Question: In Problems 15to 18, use the given solutions of the homogeneous equation to find a particular solution of the given equation. You can do this either by the Green function formulas in the text or by the method of variation of parameters in Problem 14b.

$\left(x^2+1\right){\mathit{y}}^{\mathbf{\text{'}}\mathbf{\text{'}}}\mathbf{-}\mathbf{2}\mathit{x}{\mathit{y}}^{\mathbf{\text{'}}}\mathbf{+}\mathbf{2}\mathit{y}\mathbf{=}{\left(x^2+1\right)}^{\mathbf{2}}\mathbf{;}\mathit{x}\mathbf{,}\mathbf{1}\mathbf{-}{\mathit{x}}^{\mathbf{2}}$

The given parameters are$x,1-x^2$

Homogeneous equation: A homogeneous function of x and y of degree nmeans a function can be written as${\mathit{x}}^{\mathbf{n}}\mathit{f}\left(\frac{y}{x}\right)$

$\mathit{P}\mathbf{(}\mathit{x}\mathbf{,}\mathit{y}\mathbf{)}\mathit{d}\mathit{x}\mathbf{+}\mathit{Q}\mathbf{(}\mathit{x}\mathbf{,}\mathit{y}\mathbf{)}\mathit{d}\mathit{y}\mathbf{=}\mathbf{0}$

Where Pand Qare homogeneous function of the same degree is called homogeneous.

The impulse response of an inhomogeneous linear differential operator defined on a domain with specified initial or boundary conditions is known as a green’s function.

The given equation is.

$\begin{array}{c}{y}^{\text{'}\text{'}}-\frac{2x}{\left(x^2+1\right)}\cdot y^{\text{'}}+\frac{2}{\left(x^2+1\right)}y=\left(x^2+1\right)\\ y^{\text{'}\text{'}}+p\left(x\right)y^{\text{'}}+Q\left(x\right)y=R\left(x\right)\end{array}$

The parameters $x,1-x^2$are solutions of homogeneous equations.

$\begin{array}{l}{y}_c=C_{1}x+C_{2}1-x^2\\ y_c=C_{1}u+C_{2}v\end{array}$

The particular solution is.

$y_p=Au+Bv$

The value of coefficient A is

$\begin{array}{l}A=-\int \frac{vR}{u{v}^{\text{'}}-v{u}^{\text{'}}}dx\\ A=-\int \frac{\left(1-x^2\right)\left(1+x^2\right)}{\left(x\right){\left(1-x^2\right)}^{\text{'}}-{\left(x\right)}^{\text{'}}\left(1-x^2\right)}dx\\ A=-\int \frac{\left(1-x^2\right)\left(1+x^2\right)}{\left(x\right)(0-2x)-1.\left(1-x^2\right)}dx\\ A=-\int \frac{\left(1-x^2\right)\left(1+x^2\right)}{-2x^2-1+x^2}dx\end{array}$

Solve the equation further

$\begin{array}{l}A=-\int \left(1-x^2\right)dx\\ A=x-\frac{x^3}{3}\end{array}$

The value of coefficient B is

$\begin{array}{l}B=-\int \frac{uR}{u{v}^{\text{'}}-v{u}^{\text{'}}}dx\\ B=-\int \frac{x\left(1+x^2\right)}{-\left(1+x^2\right)}dx\\ B=-\int -xdx\\ B=-\frac{x^2}{2}\end{array}$

Substitute the value in a particular solution.

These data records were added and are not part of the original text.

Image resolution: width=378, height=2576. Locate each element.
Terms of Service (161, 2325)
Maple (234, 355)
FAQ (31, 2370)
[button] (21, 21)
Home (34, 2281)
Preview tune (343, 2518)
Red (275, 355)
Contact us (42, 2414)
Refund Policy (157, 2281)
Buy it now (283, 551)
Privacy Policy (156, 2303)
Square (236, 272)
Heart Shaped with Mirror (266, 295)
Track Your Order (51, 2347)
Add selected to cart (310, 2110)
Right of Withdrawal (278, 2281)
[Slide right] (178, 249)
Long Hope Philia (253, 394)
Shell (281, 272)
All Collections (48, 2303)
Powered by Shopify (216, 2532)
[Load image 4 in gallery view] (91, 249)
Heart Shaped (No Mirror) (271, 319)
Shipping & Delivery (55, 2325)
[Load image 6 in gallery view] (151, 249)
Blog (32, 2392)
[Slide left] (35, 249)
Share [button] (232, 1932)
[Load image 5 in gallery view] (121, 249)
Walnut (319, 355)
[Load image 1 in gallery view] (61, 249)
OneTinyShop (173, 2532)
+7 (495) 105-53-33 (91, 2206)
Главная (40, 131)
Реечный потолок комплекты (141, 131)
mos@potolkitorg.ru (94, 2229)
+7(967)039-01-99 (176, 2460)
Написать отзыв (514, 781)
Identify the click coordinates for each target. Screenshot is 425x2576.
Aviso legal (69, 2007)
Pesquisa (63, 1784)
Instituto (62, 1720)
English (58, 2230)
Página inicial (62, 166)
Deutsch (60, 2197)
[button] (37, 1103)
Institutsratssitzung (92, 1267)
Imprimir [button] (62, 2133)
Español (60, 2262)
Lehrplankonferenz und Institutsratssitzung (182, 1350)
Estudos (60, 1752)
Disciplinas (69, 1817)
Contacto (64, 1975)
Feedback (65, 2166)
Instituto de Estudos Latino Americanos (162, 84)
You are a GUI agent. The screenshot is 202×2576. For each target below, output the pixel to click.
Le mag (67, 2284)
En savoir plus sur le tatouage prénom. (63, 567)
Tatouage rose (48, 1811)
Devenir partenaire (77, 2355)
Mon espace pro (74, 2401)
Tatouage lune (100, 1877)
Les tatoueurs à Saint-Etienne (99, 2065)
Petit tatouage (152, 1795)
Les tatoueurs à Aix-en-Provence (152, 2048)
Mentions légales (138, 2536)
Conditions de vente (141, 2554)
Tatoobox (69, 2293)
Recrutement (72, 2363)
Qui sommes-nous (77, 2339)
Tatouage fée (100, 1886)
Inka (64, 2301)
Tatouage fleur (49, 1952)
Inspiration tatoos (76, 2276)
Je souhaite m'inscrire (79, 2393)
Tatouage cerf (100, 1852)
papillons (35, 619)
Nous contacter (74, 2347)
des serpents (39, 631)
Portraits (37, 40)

$\begin{array}{l}{y}_p=Au+Bv\\ y_p=\left(x-\frac{x^3}{3}\right)x-\frac{x^2}{2}\left(1-x^2\right)\\ y_p=x^2-\frac{x^4}{3}-\frac{x^2}{2}+\frac{x^4}{2}\\ y_p=\frac{x^2}{2}+\frac{1}{6}{x}^4\end{array}$

The value of the general equation is.

$\begin{array}{l}y=y_c+y_p\\ y=C_{1}x+C_2\left(1-x^2\right)+\frac{x^2}{2}+\frac{1}{6}{x}^4\end{array}$

Thus, the general solution of is _{$\left(x^2+1\right)y^{\text{'}\text{'}}-2x{y}^{\text{'}}+2y={\left(x^2+1\right)}^2$}

_{$y=C_{1}x+C_2\left(1-x^2\right)+\frac{x^2}{2}+\frac{1}{6}{x}^4$}

and particular solution is $y_p=\frac{x^2}{2}+\frac{1}{6}{x}^4$.